» **Task to carry out**
Wherever the word "agent" turns up in a line of the entries, copy that line.

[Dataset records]
+ + + + + + +

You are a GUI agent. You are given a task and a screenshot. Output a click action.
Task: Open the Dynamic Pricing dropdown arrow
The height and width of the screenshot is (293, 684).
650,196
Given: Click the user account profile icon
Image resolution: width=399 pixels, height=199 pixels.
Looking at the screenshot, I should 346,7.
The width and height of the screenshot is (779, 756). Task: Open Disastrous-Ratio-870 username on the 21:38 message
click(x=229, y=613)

+ + + + + + +

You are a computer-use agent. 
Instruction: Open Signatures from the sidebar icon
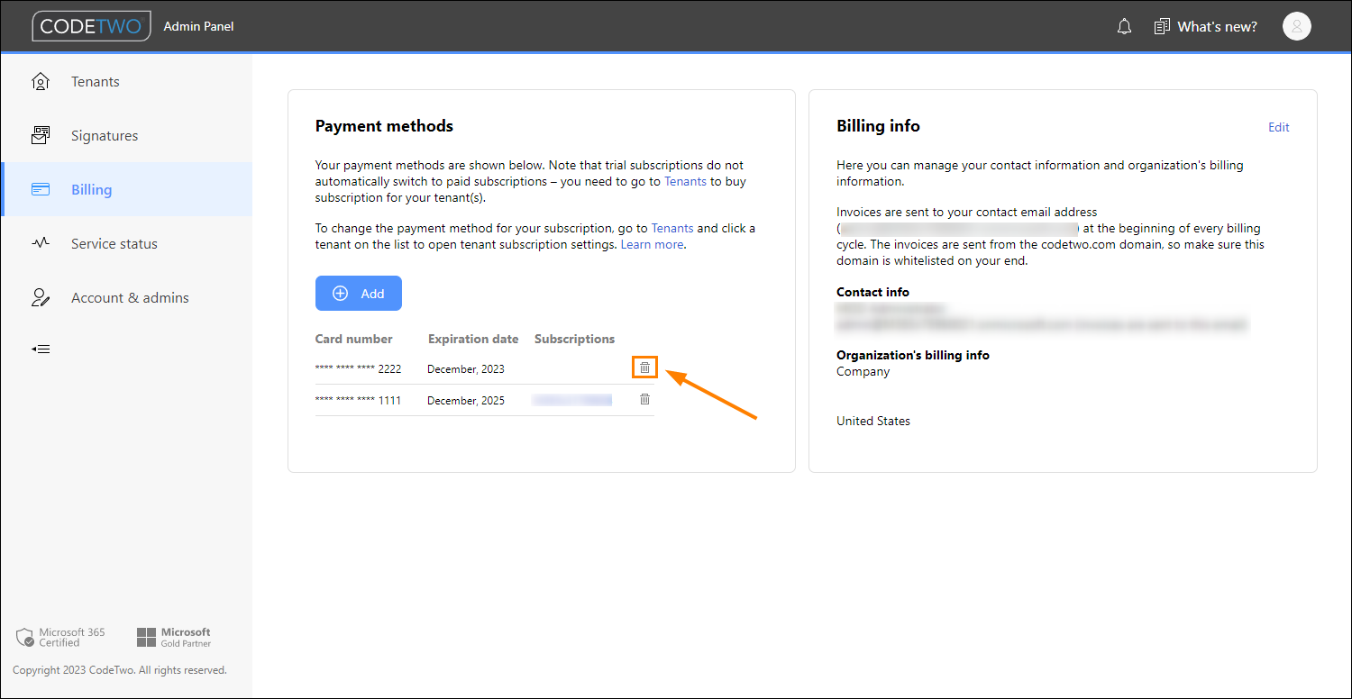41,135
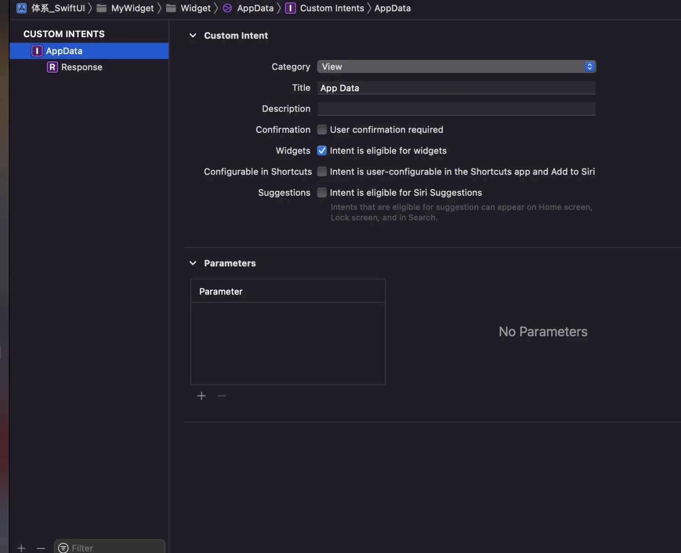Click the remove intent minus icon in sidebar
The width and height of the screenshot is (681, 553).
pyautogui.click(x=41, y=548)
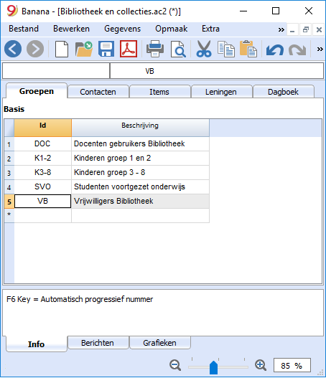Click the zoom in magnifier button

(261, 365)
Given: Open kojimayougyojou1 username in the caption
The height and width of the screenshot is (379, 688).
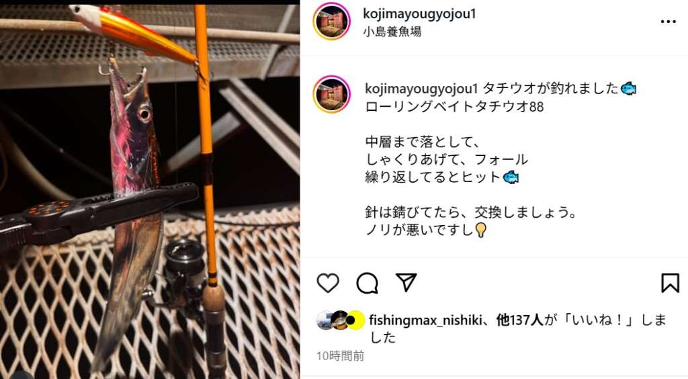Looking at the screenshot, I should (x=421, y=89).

+ + + + + + +

» **Written reply**
You are a GUI agent. You are given a task and a screenshot. Output a click action.
You are a computer-use agent. 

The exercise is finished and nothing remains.